Section 7.16 Concerning the Remarketing Agent. The Remarketing Agent identified in Section 1.01 hereof shall serve as the Remarketing Agent for the Bonds. The Remarketing Agent shall designate to the Trustee its Designated Office and signify its acceptance of the duties and obligations imposed upon it hereunder by a written instrument of acceptance delivered to the Issuer, the Borrower, the Managing Member and the Trustee.
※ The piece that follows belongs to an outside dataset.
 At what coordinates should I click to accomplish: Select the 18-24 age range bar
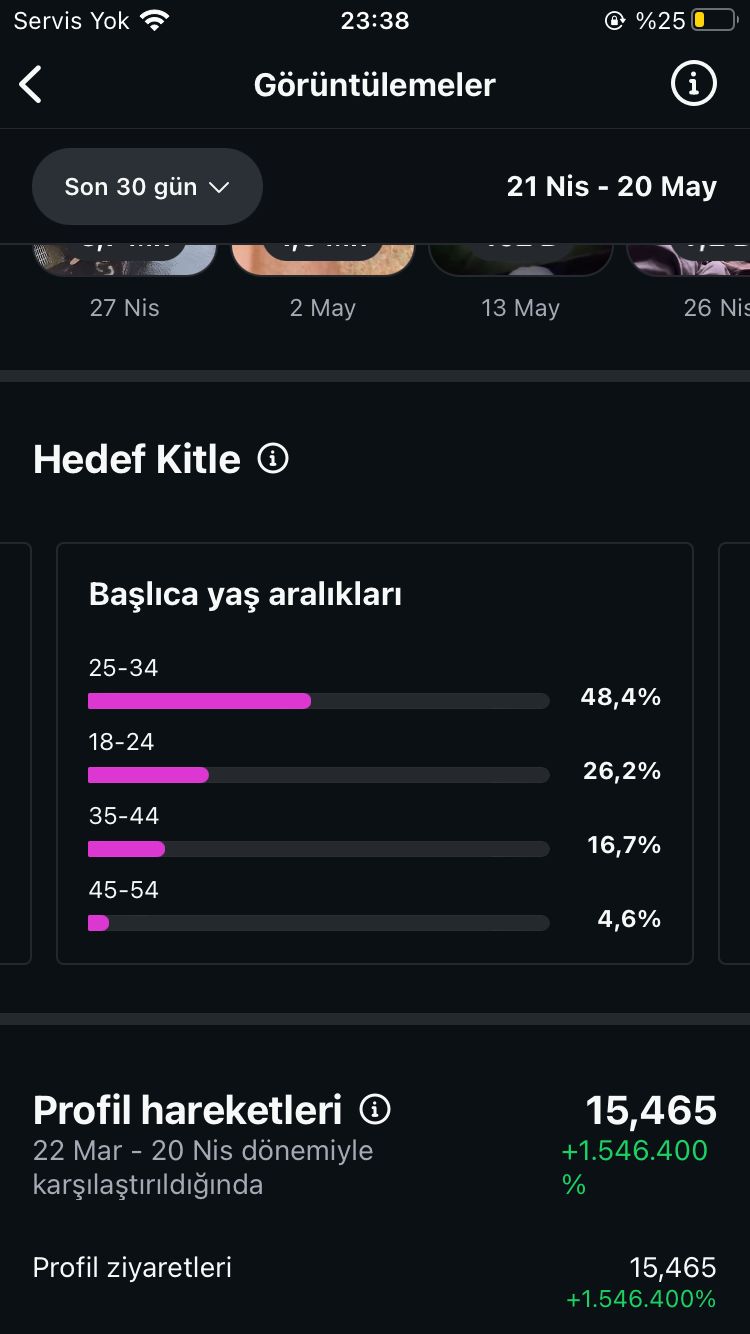click(318, 775)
In addition, the Remarketing Agent will agree particularly to:

(a) Keep such records relating to its computations of interest rates for the
Bonds as shall be consistent with prudent industry practice and to make such records
available for inspection by the Issuer, the Trustee and the Borrower and the Managing
Member at all reasonable times; and
(b) perform all of its functions and duties under this Indenture.
The Remarketing Agent shall be entitled to advice of legal counsel on any matter relating to the Remarketing Agent's obligations hereunder and shall be entitled to act upon the opinion of such counsel in the exercise of reasonable care in fulfilling such obligations.
The Remarketing Agent shall be entitled to appoint additional co-Remarketing Agents to assist in the performance ofthe Remarketing Agent's obligations under this Indenture, and any such appointment shall be effective without any action by the Issuer or the Borrower being necessary; provided that any such co-Remarketing Agent, shall have a capitalization of at least $5,000,000, or shall have a line of credit with a commercial bank in the amount of at least $5,000,000, shall be in conformity with all standards and requirements of the Municipal Securities Rulemaking Board and the Securities and Exchange Commission, and shall be authorized by law to perform all the duties imposed upon it by this Indenture. The Remarketing Agent shall take responsibility for any co-Remarketing Agent it appoints.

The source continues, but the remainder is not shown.